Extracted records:
------------------------

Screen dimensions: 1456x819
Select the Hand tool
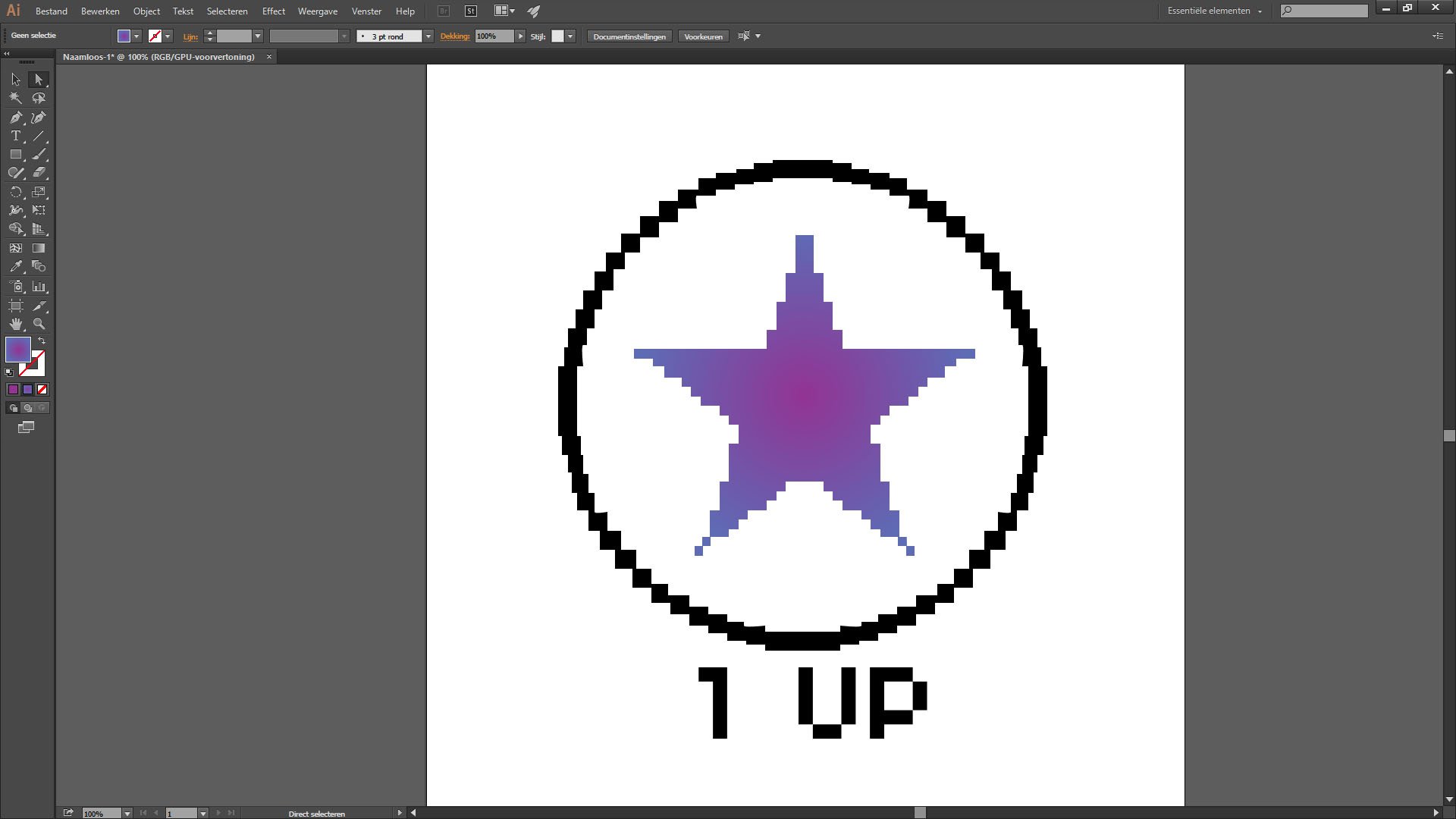[15, 324]
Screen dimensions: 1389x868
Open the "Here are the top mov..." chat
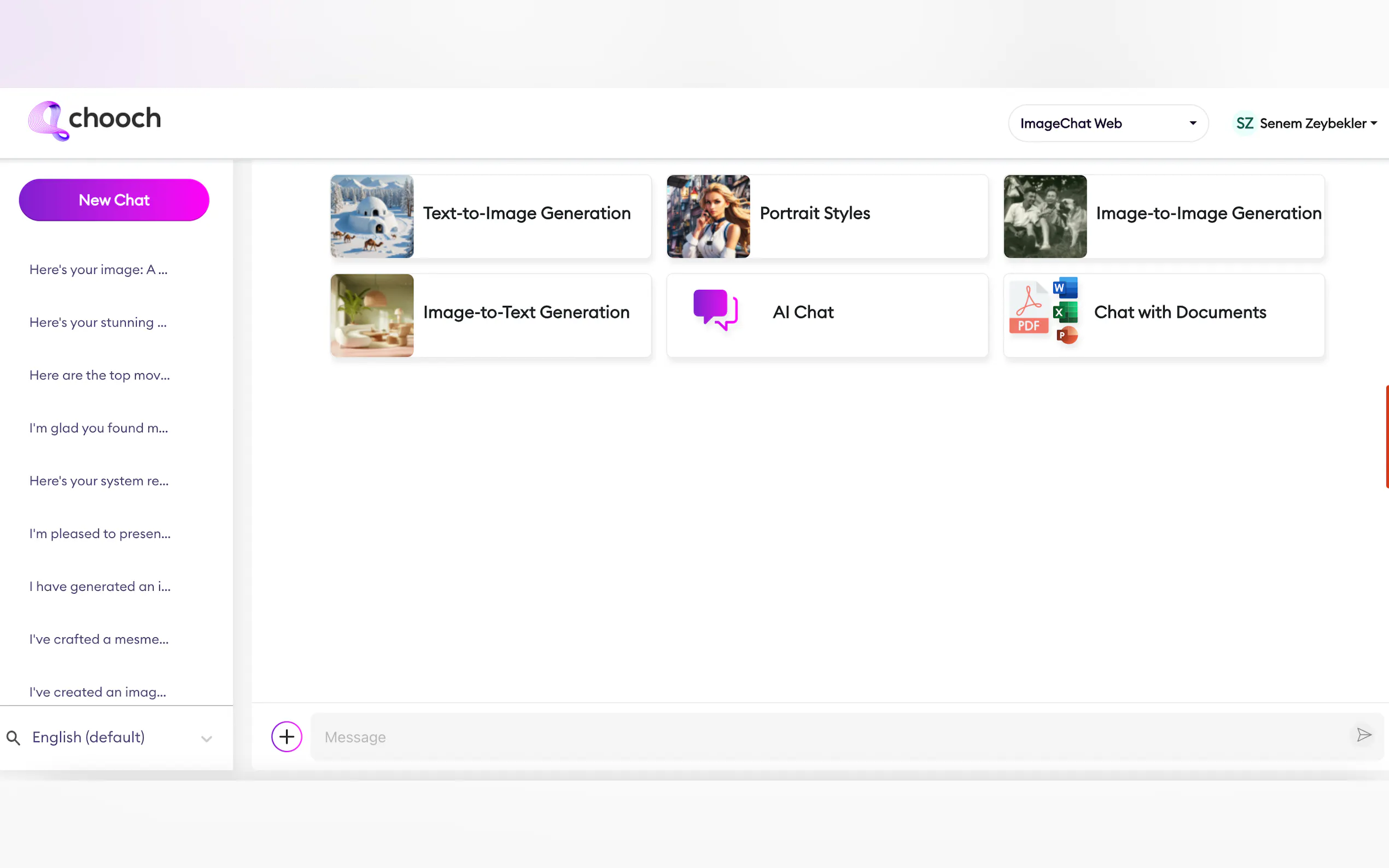(x=100, y=376)
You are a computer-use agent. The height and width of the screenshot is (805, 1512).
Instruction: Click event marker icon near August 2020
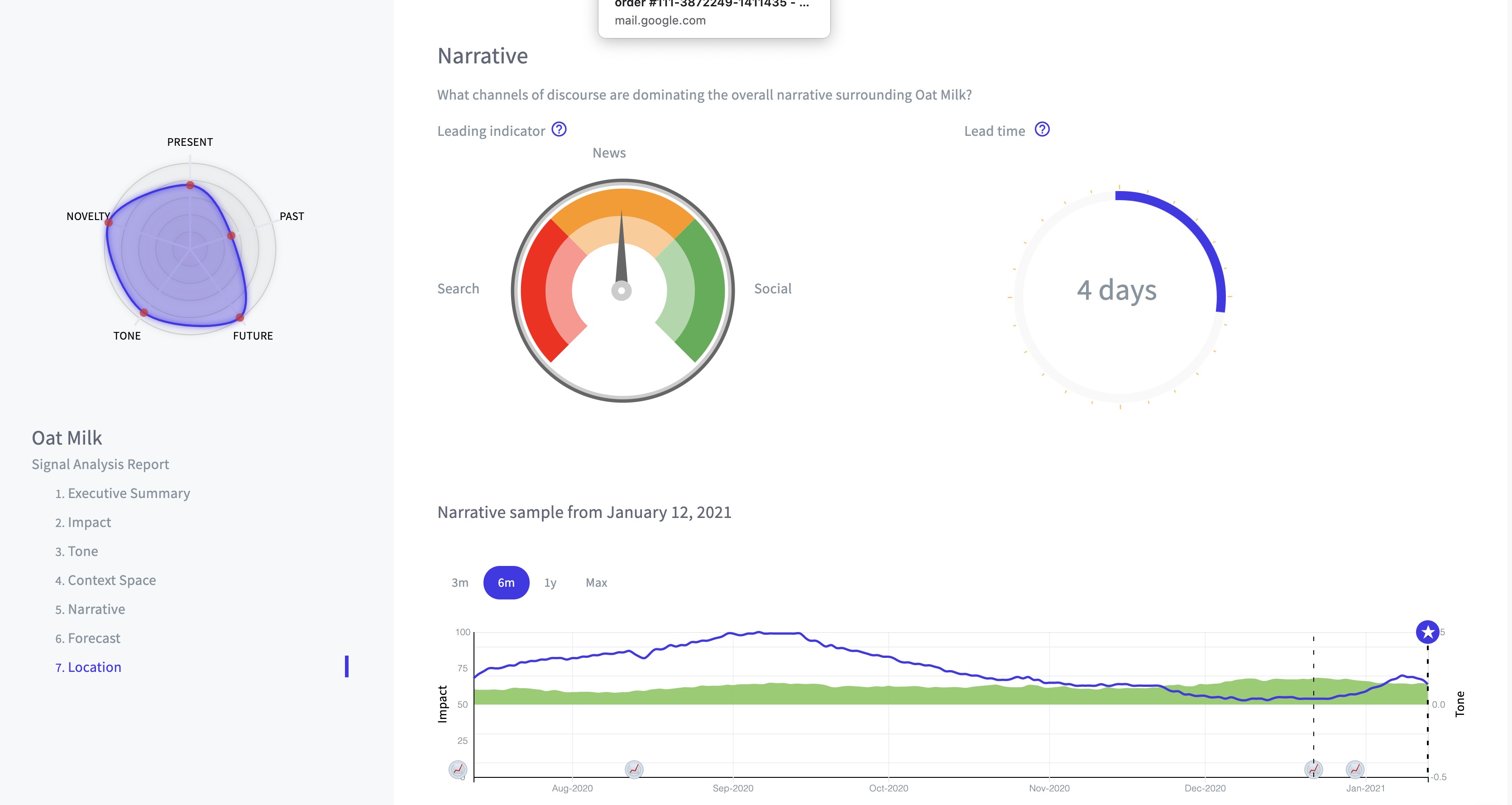634,769
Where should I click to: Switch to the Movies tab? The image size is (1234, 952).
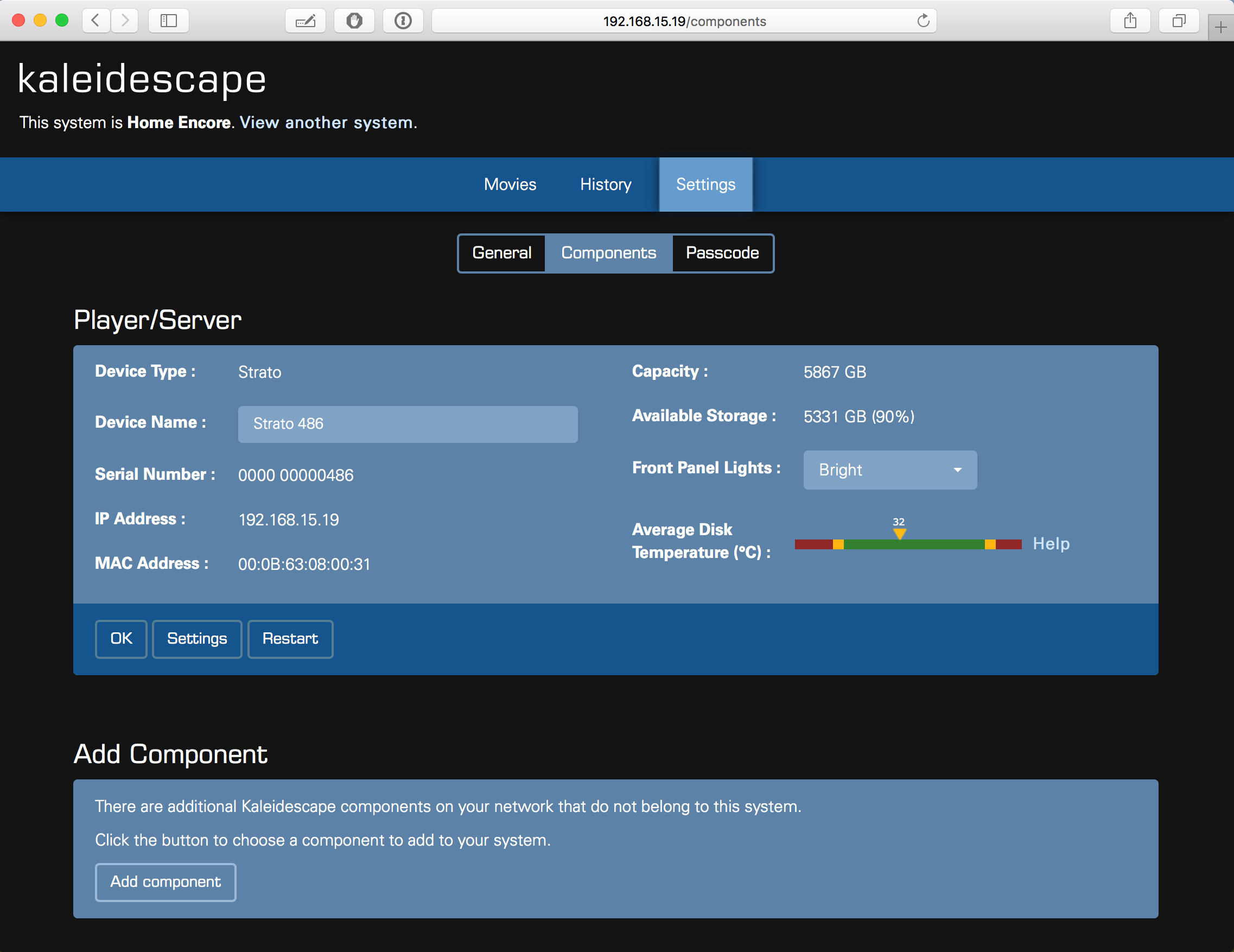coord(509,184)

------------------------

To do: Select every line above that contains the word "dimensions", and copy it.

Solved problem:
Screen dimensions: 1456x819
Screen dimensions: 1389x868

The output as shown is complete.